Alessandra Pinheiro olhou para a chávena vazia, mexeu o fundo com a colher, revolteando o açúcar não derretido, e pousou a loiça num canto da mesinha onde estava a máquina expresso. Ismael não se pronunciou.
– Afinal, eu era nova, queria experimentar e ele tinha o carisma para dirigir a banda. Irradiava uma intensidade que ninguém discutia, ninguém questionava. Nada era absurdo, arriscado ou perigoso. Não havia medo, era uma alucinação partilhada. Éramos uma alcateia predadora, uma força que se espalhava pelas paredes como uma enchurrada e saía pelas janelas enquanto o edifício desmoronava. Os nossos olhos brilhavam no escuro, o nosso bafo era fumo branco, éramos energia pura, que Mistral usava como um catalisador. Ele mantinha-nos unidos, na ordem. Tudo tinha um propósito. E eu estava lá no meio, um peão longe da sala de estratégia, atraída pelo cheiro do lobo, pela voz de comando que coordenava cada um dos nossos gestos. Mistral era assim. Quem não o seguisse, desaparecia. Pois, tenho de corrigir, havia medo, sim, mas dele. Só que era diluído na adoração, não parecia real.
– O que é que faziam? Nessas folias?
– Na maior parte das vezes eram coisas sem importância – Alessandra Pinheiro encolheu os ombros. – Percorrer trechos da 24 de Julho e da marginal de Cascais a alta velocidade, às vezes em carros roubados, partíamos os vidros a lojas que tinham alarme e, sem roubar nada, esperávamos a chegada da polícia, contando em voz alta o tempo que demoravam a chegar, bebíamos e drogávamo-nos até ninguém se aguentar de pé e contávamos o que tínhamos visto durante o estupor, mas também houve vezes... em que a coisa azedou. Emboscadas a casais ou pequenos grupos de minorias étnicas, apedrejamentos aos sem-abrigo que dormiam na rua...
Alessandra cerrou os olhos. Algo dentro dela se contorcia, subcutaneamente, algo negro que ela tentava manter sob controlo. Ou esquecido.
– Não gosto de me lembrar disso. Aliás, não é coisa de que me lembre com grande clareza. Fiz uma desintoxicação nos Eternos Amigos, arranjaram-me um emprego, voltei a estudar, aqui estou. Já comecei a fazer nome nesta imobiliária, espero que a nossa conversa...
– Quem era o maior seguidor de Mistral?
– Não me lembro deles pelos nomes. Já lá vão mais de quatro anos e eu nunca estava sóbria. Mesmo na altura, só os conhecia pelo nome próprio...
– O nome Gustavo Salvo diz-lhe alguma coisa?

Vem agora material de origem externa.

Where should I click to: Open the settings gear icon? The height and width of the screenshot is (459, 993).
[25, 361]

Alessandra abanou a cabeça, acompanhando o gesto com um trejeito dos lábios.
– Hmm, hmm.
– Se o visse, reconhecê-lo-ia – insistiu Ismael. – Se fosse alguém do vosso grupo?

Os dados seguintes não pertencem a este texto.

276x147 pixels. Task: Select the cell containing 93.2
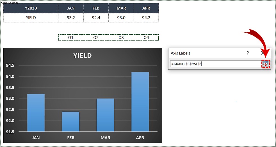click(71, 18)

– Tudo o que guardo daquele tempo são imagens vagas, deturpadas. Não sei se os reconheceria se nos cruzássemos na rua. Porquê?
– É a minha próxima paragem. Foi a outra visita consistente dos primeiros tempos de encarceramento de Mistral. Porque é que o visitou, já depois de preso?
– Era como se ele me atraísse, uma espécie de flauta de Hamelin, mesmo da cadeia. Como se sussurrasse o meu nome por entre as grades da cela e esse chamamento percorresse a noite fria até mim. Foi por isso que procurei tratamento. Aquilo era uma espécie de paranóia, eu não podia viver sem ele. Depois passou-me. Hoje não seria capaz de ir visitá-lo.
– Hmm...
– O quê?
– Nada, estava a pensar.
Talvez a flauta de Mistral tivesse soado novamente, mas a outro membro do grupo, mais sugestivo e menos recuperado do encantamento.